La retrouvaille avec la famille en France

Les filles, dont la mère a été laissée au Liban et leur père ont été accueillis par leurs grands-parents maternels et un oncle, qui s’étaient rendus à la base militaire de leur domicile en dehors de Lyon, à 75 km au sud de Paris. Les parents sont montés dans l’avion pour embrasser les filles qui portaient des robes arabes sombres et fluides et des animaux empaillés. La libération a marqué la fin des jours de faux espoirs et de mois de négociations silencieuses interrompues par l’arrivée en Libye afin d’aboutir en final à la libération des otages.

 » La France se réjouit de la libération des enfants « , a déclaré le ministre des Affaires étrangères, Roland Dumas, dans un communiqué publié par le ministère à Paris. « Le gouvernement se félicite de ce geste humanitaire. Il remercie les autorités étrangères qui ont contribué. »

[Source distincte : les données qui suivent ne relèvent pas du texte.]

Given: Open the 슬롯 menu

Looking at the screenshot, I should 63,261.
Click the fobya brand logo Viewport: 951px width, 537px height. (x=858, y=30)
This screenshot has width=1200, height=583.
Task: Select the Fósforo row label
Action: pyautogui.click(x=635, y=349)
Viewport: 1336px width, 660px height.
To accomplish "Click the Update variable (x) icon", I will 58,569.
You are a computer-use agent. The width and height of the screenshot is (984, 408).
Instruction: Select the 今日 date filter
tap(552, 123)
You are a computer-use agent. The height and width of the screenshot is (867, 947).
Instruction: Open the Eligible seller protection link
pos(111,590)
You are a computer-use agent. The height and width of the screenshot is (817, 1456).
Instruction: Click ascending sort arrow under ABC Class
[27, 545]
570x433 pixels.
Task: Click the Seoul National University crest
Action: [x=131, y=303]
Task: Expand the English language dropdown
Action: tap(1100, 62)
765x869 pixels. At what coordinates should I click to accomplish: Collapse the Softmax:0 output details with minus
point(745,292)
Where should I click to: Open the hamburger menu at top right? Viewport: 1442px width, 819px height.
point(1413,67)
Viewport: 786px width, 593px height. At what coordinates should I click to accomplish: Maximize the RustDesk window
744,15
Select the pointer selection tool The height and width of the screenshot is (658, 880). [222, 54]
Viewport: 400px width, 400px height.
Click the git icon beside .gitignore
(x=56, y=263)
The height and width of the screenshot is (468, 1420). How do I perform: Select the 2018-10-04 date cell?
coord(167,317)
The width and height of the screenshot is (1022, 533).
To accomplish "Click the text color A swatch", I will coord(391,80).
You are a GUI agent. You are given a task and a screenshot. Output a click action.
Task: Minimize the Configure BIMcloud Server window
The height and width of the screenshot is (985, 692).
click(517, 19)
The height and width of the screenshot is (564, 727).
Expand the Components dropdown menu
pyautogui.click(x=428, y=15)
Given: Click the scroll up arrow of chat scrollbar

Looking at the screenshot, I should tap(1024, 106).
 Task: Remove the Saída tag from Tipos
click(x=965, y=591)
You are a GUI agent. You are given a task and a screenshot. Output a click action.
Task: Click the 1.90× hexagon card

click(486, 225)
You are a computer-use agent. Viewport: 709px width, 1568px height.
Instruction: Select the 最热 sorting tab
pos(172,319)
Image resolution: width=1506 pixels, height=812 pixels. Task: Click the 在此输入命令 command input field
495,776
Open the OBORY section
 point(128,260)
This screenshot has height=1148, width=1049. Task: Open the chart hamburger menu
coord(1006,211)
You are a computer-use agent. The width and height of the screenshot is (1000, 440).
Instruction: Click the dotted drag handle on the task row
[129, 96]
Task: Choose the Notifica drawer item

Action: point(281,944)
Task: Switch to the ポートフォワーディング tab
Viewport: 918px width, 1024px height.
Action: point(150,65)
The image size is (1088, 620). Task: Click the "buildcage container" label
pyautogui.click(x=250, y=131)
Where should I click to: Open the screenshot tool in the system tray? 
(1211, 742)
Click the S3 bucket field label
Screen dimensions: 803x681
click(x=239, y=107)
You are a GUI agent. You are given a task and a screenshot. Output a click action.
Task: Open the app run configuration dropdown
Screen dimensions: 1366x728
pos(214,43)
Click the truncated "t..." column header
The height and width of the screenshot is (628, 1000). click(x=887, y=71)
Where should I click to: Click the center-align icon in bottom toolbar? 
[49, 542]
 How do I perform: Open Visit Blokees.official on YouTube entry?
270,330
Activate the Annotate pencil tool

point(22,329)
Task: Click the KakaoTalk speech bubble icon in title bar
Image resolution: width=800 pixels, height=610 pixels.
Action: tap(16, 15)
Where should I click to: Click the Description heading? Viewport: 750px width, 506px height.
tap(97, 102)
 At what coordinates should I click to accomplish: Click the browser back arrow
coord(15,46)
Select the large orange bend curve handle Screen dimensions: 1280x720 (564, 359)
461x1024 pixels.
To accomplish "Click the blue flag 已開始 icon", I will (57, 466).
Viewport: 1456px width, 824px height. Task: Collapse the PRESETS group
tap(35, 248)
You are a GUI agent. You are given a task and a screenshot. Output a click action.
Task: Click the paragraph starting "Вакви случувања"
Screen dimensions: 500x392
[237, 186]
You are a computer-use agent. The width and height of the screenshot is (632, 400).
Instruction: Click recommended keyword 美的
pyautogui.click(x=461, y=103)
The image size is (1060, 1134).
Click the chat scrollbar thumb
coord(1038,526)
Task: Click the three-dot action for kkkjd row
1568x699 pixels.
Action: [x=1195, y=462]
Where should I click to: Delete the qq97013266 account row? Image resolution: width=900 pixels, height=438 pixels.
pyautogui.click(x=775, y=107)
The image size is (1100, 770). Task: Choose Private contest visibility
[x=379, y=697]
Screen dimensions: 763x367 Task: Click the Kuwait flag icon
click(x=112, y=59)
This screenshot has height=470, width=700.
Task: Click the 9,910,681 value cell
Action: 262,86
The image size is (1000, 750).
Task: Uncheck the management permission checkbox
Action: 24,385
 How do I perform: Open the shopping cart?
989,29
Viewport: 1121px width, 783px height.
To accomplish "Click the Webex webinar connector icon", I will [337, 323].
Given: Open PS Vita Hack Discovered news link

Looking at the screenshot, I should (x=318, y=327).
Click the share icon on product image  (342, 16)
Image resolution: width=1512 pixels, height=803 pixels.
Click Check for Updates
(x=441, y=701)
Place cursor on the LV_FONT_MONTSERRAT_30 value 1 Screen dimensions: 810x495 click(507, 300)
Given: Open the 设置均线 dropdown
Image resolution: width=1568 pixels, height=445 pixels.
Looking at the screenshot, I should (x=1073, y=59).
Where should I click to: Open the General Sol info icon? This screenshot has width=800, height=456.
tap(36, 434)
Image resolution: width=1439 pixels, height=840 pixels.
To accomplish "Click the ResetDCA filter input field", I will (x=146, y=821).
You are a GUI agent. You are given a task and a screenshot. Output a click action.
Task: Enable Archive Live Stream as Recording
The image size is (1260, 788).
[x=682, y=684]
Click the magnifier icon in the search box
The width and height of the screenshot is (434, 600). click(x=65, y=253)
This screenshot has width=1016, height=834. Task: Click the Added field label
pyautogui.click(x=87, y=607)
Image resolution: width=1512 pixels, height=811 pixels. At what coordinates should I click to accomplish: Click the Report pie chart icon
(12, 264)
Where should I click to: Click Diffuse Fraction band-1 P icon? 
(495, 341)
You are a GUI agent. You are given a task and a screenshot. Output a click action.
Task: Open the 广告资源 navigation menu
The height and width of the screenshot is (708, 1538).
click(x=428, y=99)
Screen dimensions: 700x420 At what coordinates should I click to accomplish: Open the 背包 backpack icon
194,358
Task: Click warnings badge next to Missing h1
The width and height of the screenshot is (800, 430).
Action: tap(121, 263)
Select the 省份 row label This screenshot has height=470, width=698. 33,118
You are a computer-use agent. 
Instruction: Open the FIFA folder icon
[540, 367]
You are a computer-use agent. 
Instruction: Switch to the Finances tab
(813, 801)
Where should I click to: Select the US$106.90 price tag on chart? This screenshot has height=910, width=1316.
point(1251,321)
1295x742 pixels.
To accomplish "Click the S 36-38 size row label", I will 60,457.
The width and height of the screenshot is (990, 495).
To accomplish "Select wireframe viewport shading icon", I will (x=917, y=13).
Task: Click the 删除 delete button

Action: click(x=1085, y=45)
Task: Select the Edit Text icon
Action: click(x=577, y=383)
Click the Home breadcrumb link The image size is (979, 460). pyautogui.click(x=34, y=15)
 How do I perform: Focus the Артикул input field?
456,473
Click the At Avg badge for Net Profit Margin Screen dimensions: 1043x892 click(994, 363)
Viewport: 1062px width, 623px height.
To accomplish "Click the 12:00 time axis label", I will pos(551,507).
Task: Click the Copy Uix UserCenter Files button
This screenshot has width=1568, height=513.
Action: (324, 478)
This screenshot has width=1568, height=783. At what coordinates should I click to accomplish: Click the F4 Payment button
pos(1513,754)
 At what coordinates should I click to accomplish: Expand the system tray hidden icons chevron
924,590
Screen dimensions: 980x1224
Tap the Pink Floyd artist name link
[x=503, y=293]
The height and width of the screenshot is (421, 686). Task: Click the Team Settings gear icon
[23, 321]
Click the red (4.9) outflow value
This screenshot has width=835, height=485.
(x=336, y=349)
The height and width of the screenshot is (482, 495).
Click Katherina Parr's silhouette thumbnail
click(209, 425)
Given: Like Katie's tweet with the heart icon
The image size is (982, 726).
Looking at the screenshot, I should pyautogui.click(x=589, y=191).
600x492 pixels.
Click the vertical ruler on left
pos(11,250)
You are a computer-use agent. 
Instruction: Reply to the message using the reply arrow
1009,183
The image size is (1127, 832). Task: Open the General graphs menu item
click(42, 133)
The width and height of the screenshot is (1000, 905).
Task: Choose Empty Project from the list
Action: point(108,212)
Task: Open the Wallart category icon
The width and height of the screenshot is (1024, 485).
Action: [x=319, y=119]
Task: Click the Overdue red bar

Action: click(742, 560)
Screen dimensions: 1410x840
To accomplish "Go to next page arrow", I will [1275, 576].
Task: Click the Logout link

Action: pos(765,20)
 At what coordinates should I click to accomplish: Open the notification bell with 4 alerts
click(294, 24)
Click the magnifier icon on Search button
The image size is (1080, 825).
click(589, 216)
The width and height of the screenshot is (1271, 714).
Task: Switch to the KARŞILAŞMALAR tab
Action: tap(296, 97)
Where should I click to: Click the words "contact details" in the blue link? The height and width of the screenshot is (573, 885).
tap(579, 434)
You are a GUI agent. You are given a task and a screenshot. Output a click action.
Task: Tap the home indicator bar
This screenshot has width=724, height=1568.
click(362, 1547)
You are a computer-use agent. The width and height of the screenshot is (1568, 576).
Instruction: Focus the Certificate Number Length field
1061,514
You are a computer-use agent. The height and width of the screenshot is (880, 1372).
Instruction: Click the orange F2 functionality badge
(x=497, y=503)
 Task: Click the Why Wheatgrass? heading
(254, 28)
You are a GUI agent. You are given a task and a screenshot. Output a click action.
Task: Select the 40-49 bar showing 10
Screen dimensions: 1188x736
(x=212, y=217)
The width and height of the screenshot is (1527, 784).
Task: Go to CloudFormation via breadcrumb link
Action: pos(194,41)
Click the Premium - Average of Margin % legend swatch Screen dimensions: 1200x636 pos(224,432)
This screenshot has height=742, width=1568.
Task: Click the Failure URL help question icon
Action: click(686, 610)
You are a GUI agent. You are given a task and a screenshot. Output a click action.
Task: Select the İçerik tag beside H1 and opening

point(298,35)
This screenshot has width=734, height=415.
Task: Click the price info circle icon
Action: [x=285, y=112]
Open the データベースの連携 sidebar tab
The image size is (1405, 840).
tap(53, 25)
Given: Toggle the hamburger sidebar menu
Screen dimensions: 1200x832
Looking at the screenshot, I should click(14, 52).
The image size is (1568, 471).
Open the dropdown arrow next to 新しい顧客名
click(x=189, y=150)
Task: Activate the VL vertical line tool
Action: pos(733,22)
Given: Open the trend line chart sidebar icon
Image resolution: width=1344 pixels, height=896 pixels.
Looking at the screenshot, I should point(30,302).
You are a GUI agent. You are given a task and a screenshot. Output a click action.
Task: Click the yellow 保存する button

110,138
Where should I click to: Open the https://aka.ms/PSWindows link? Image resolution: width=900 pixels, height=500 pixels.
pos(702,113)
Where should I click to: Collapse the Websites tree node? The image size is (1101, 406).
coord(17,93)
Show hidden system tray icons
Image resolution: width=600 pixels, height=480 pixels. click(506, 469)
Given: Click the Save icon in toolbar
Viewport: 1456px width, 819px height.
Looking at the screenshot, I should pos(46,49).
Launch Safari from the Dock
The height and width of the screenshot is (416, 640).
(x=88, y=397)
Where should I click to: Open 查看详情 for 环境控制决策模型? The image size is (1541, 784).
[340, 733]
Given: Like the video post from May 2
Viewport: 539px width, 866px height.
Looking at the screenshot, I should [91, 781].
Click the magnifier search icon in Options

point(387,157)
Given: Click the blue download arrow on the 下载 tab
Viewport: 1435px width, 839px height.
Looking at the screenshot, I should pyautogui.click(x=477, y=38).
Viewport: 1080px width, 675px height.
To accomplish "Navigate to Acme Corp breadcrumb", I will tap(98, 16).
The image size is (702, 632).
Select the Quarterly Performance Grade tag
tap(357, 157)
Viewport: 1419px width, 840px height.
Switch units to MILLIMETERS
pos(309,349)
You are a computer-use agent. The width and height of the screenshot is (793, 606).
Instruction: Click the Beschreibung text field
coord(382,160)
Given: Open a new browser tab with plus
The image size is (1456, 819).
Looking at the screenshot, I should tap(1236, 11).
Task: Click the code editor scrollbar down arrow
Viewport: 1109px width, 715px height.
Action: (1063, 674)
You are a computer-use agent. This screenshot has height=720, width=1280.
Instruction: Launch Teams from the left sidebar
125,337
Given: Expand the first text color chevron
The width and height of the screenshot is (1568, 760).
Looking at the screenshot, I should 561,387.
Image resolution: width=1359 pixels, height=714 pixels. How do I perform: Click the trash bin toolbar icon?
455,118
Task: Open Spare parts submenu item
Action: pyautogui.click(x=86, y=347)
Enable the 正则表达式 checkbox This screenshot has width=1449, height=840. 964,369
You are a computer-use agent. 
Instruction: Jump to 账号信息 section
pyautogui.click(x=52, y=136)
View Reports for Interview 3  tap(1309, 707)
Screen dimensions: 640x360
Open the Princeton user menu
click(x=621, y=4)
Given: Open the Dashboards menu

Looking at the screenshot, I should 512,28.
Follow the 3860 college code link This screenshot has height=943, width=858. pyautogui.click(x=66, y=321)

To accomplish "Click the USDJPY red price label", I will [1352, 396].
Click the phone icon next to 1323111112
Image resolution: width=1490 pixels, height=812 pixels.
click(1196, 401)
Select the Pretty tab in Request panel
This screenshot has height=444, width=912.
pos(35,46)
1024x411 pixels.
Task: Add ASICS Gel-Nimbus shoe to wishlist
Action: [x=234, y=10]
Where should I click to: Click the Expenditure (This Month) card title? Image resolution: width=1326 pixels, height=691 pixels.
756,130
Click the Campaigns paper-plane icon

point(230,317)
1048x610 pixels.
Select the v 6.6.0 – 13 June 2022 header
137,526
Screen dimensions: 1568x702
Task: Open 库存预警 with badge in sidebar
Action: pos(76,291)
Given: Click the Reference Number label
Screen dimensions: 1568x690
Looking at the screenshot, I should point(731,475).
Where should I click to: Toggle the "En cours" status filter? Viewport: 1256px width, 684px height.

La réaction du gouvernement française

Les filles se sont rendues par bateau à la ville portuaire libyenne de Benghazi, à 480 milles de Tripoli, où elles ont embarqué dans un avion pour la capitale libyenne. Le père des filles, Pascal Betille, était accompagné en Libye par son avocat et par Jean-Charles Marchiani, l’émissaire corse qui a joué un rôle clé dans la libération des autres otages français du Liban.

 » Les 24 dernières heures ont été très longues « , a déclaré Betille lors d’un entretien avec la radio Radio-Tele-Luxembourg à l’aéroport de Tripoli avant l’arrivée de ses filles. Il a déclaré qu’il apporterait les filles à l’hôpital pour des examens médicaux après leur arrivée en France.

Le Conseil révolutionnaire radical du Fatah (FRC) a annoncé qu’il libérait les filles à la demande de Kadhafi. La Libye est l’un des principaux soutiens du FRC et de son chef, Abu Nidal, qui était largement considéré comme responsable d’une série d’actes terroristes dans le monde, notamment des attaques contre les aéroports de Vienne et de Rome le 27 décembre 1985.

Notant que les FRC ont enlevé les filles, leur mère, Jacqueline Valente, et cinq Belges du yacht Silco de la bande de Gaza occupée par Israël en novembre 1987. L’organisation a accusé les captifs, tous détenteurs de la citoyenneté conjointe israélo-française ou israélo-belge, d’être des espions israéliens. Outre la famille française et les Belges, neuf Américains et six autres otages étrangers sont détenus au Liban par diverses factions radicales.